Mescolando stili e atmosfere, con ironia vi sono anche giovani promettenti di nuove mondi che si affacciano nel panorama del design, come Bradley Bowers, attivo nella sua New Orleans, che ha creato la bellezza di un fiore in uno spettacolo di stupore di un oggetto, o Sara Ricciardi, creativa in bilico tra Sud e Nord, che ha reinterpretato l’elemento delle tende di perline in legno, che erano appese agli ingressi delle case su strada per custodire l’intimità domestica.
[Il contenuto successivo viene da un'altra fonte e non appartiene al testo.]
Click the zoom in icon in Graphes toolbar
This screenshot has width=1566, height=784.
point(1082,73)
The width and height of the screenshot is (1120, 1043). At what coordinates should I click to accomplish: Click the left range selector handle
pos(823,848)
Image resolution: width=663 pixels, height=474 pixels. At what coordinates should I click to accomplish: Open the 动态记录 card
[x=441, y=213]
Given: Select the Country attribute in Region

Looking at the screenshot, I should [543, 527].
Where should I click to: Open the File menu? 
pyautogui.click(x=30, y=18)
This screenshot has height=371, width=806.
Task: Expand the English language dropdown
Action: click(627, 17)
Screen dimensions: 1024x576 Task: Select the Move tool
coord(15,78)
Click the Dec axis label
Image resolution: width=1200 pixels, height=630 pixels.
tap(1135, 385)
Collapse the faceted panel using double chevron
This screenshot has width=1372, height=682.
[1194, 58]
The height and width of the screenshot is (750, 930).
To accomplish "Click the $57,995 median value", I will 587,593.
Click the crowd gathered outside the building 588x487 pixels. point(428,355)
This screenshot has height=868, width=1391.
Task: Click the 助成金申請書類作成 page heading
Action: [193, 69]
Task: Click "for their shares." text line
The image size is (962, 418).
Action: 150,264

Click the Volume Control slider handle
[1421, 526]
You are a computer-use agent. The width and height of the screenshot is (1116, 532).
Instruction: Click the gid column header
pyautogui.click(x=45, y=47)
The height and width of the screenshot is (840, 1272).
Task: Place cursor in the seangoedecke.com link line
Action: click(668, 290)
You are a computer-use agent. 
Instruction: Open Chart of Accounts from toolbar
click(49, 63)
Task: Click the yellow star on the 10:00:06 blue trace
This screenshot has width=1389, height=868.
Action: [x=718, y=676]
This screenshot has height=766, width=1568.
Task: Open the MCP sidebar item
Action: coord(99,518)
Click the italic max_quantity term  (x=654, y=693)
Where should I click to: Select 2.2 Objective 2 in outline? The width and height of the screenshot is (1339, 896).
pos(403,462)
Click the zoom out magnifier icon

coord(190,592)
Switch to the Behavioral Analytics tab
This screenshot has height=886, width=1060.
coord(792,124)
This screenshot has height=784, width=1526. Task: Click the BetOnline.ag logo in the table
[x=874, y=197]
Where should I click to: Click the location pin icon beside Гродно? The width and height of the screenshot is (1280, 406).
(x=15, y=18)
ANTONIO ARICO' LIMONAIA A MILANO
SARA RICCIARDI

E c’è anche il rapporto tra Est e Ovest, come nel caso di Rio Kobayashi, il cui lavoro riflette la sua doppia cultura austriaca e giapponese: una cassettiera armoniosa composta di diversi materiali, dal prezioso vetro placcato in oro alla temperata e affascinante struttura di legno e intarsio.

Una menzione va ad Antonio Aricò, designer calabrese, che ha forgiato con la Terra di Impruneta una limonaia tutta gialla, che risplende segreta sui tetti di Milano, e nasconde oggetti ancestrali, come una scopa ornata da gioielli, adagiata serena all’ombra dei limoni, forse lasciata dall’ultima strega di passaggio, sopra una scopa.

Un simbolo italiano quasi senza confini non è solo di forte impatto visivo, ma anche di grande risonanza emotiva, riflettendo le culture e tradizioni della nostra amata terra.

Ponti culturali, che strizzano l’occhio a come viviamo oggi e che portano nelle nostre case arredi, che sono gioielli con cui affrontare la vita quotidiana. E a noi non rimane di sognare il tremolare della marina e il soffio del vento, aspettando l’estate.